**Your instructions:** Copy out the material in full. Leave every line as it is.

━━━━━ Given entries ━━━━━

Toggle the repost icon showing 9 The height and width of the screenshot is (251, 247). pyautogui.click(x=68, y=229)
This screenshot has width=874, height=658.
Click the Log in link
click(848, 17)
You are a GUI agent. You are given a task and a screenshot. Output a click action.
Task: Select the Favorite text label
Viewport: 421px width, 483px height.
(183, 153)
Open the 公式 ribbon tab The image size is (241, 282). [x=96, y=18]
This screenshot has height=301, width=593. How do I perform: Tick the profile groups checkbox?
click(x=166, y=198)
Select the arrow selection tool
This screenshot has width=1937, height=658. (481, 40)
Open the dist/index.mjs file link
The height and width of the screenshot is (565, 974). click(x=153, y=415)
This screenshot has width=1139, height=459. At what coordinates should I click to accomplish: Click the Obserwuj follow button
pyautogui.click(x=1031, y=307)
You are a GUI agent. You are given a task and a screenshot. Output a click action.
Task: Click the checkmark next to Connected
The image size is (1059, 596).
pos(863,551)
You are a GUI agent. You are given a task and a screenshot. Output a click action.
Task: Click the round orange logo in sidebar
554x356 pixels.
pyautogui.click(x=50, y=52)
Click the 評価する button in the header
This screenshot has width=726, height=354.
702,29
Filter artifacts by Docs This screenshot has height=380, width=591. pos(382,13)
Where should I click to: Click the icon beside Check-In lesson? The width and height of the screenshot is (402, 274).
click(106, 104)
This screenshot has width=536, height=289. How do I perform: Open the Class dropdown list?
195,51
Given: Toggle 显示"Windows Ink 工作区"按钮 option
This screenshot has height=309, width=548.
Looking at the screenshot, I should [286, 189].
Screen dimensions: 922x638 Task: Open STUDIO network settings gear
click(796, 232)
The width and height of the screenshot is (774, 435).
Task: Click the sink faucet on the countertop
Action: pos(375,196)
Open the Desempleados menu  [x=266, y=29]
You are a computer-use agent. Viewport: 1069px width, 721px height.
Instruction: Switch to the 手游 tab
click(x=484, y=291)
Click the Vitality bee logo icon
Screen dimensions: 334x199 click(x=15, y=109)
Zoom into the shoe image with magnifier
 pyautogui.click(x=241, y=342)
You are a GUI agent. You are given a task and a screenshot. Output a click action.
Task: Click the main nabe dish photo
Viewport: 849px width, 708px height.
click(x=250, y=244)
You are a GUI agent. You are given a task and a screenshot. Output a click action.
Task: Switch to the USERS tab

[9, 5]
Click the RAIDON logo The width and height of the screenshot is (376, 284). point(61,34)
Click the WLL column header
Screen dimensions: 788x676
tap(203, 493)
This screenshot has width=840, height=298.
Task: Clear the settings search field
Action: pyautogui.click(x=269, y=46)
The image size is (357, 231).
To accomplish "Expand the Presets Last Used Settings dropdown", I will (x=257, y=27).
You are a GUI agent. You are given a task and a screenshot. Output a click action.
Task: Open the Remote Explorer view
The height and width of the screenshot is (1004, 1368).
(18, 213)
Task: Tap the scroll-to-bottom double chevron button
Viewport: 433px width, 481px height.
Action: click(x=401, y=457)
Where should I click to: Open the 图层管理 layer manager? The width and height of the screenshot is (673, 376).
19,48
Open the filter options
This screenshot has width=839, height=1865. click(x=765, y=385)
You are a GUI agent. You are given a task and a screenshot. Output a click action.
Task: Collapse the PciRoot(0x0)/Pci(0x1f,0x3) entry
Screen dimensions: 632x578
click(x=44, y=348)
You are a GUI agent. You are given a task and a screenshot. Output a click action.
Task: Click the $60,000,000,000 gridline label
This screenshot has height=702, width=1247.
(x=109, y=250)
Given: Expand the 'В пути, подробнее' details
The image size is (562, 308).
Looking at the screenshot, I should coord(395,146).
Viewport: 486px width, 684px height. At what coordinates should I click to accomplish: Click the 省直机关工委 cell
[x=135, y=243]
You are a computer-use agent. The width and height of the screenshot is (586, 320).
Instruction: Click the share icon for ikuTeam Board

━━━━━

**Finished task:**
Toggle the repost icon showing 9 The height and width of the screenshot is (251, 247). pyautogui.click(x=68, y=229)
This screenshot has width=874, height=658.
Click the Log in link
click(848, 17)
You are a GUI agent. You are given a task and a screenshot. Output a click action.
Task: Select the Favorite text label
Viewport: 421px width, 483px height.
(183, 153)
Open the 公式 ribbon tab The image size is (241, 282). [x=96, y=18]
This screenshot has height=301, width=593. How do I perform: Tick the profile groups checkbox?
click(x=166, y=198)
Select the arrow selection tool
This screenshot has width=1937, height=658. (481, 40)
Open the dist/index.mjs file link
The height and width of the screenshot is (565, 974). click(x=153, y=415)
This screenshot has width=1139, height=459. At what coordinates should I click to accomplish: Click the Obserwuj follow button
pyautogui.click(x=1031, y=307)
You are a GUI agent. You are given a task and a screenshot. Output a click action.
Task: Click the checkmark next to Connected
The image size is (1059, 596).
pos(863,551)
You are a GUI agent. You are given a task and a screenshot. Output a click action.
Task: Click the round orange logo in sidebar
554x356 pixels.
pyautogui.click(x=50, y=52)
Click the 評価する button in the header
This screenshot has width=726, height=354.
702,29
Filter artifacts by Docs This screenshot has height=380, width=591. pos(382,13)
Where should I click to: Click the icon beside Check-In lesson? The width and height of the screenshot is (402, 274).
click(106, 104)
This screenshot has width=536, height=289. How do I perform: Open the Class dropdown list?
195,51
Given: Toggle 显示"Windows Ink 工作区"按钮 option
This screenshot has height=309, width=548.
Looking at the screenshot, I should [286, 189].
Screen dimensions: 922x638 Task: Open STUDIO network settings gear
click(796, 232)
The width and height of the screenshot is (774, 435).
Task: Click the sink faucet on the countertop
Action: pos(375,196)
Open the Desempleados menu  [x=266, y=29]
You are a computer-use agent. Viewport: 1069px width, 721px height.
Instruction: Switch to the 手游 tab
click(x=484, y=291)
Click the Vitality bee logo icon
Screen dimensions: 334x199 click(x=15, y=109)
Zoom into the shoe image with magnifier
 pyautogui.click(x=241, y=342)
You are a GUI agent. You are given a task and a screenshot. Output a click action.
Task: Click the main nabe dish photo
Viewport: 849px width, 708px height.
click(x=250, y=244)
You are a GUI agent. You are given a task and a screenshot. Output a click action.
Task: Switch to the USERS tab

[9, 5]
Click the RAIDON logo The width and height of the screenshot is (376, 284). point(61,34)
Click the WLL column header
Screen dimensions: 788x676
tap(203, 493)
This screenshot has width=840, height=298.
Task: Clear the settings search field
Action: pyautogui.click(x=269, y=46)
The image size is (357, 231).
To accomplish "Expand the Presets Last Used Settings dropdown", I will (x=257, y=27).
You are a GUI agent. You are given a task and a screenshot. Output a click action.
Task: Open the Remote Explorer view
The height and width of the screenshot is (1004, 1368).
(18, 213)
Task: Tap the scroll-to-bottom double chevron button
Viewport: 433px width, 481px height.
Action: click(x=401, y=457)
Where should I click to: Open the 图层管理 layer manager? The width and height of the screenshot is (673, 376).
19,48
Open the filter options
This screenshot has width=839, height=1865. click(x=765, y=385)
You are a GUI agent. You are given a task and a screenshot. Output a click action.
Task: Collapse the PciRoot(0x0)/Pci(0x1f,0x3) entry
Screen dimensions: 632x578
click(x=44, y=348)
You are a GUI agent. You are given a task and a screenshot. Output a click action.
Task: Click the $60,000,000,000 gridline label
This screenshot has height=702, width=1247.
(x=109, y=250)
Given: Expand the 'В пути, подробнее' details
The image size is (562, 308).
Looking at the screenshot, I should coord(395,146).
Viewport: 486px width, 684px height. At what coordinates should I click to accomplish: Click the 省直机关工委 cell
[x=135, y=243]
You are a computer-use agent. The width and height of the screenshot is (586, 320).
Instruction: Click the share icon for ikuTeam Board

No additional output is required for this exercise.